> DOCUMENT EXTRACT
+++

# New G-shock Casio



## Griff (Feb 23, 2003)

Just got this solar, wave receptor Casio 200m G-Shock

The case is a mix of pvd black st steel with some black resin bits, and a black pvd st. steel bracelet.

Yes, it is the Tom Cruise watch







, and it is a limited edition.

However, despite the aforementioned film star the watch is an impressive bit of kit and looks very good in this black finish, so I went and bought it.

The bracelet is VERY comfortable and the watch feels very good on the wrist. The best Casio ever for me in that respect.

The spec is all singing and dancing but it wont brew up for you!!
















The model is MTG-910D


----------



## DAVID (Mar 17, 2003)

Very nice Griff, been admiring one of those for a while. Is the box/packaging anything special ?

My every day wearer is a plain MT-G, still the best all round G when it comes to a combination of features/accuracy/comfort/looks, I reckon, and as you say, for a fairly heavy watch on a solid link bracelet, very comfortable.

Be interested to see how easily the black scratches - if its typical Casio, not easily at all !

David


----------



## Griff (Feb 23, 2003)

The box/packaging is fairly standard.


----------



## jasonm (Nov 22, 2003)

It looks like a good piece of kit Griff...

Bit of a contrast to the Longines


----------

+++

> Records
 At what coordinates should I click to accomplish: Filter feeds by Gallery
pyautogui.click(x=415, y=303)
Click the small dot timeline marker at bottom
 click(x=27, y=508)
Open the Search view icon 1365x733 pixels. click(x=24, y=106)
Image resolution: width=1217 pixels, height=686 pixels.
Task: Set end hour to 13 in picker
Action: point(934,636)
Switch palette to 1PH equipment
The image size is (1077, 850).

+++

> WRITTEN PROBLEM
Reproduce the stretch of the watch thread from "## DAVID (Mar" through "bracelet, very comfortable.", substituting "strap" for "bracelet".

> RESPONSE BELOW
## DAVID (Mar 17, 2003)

Very nice Griff, been admiring one of those for a while. Is the box/packaging anything special ?

My every day wearer is a plain MT-G, still the best all round G when it comes to a combination of features/accuracy/comfort/looks, I reckon, and as you say, for a fairly heavy watch on a solid link strap, very comfortable.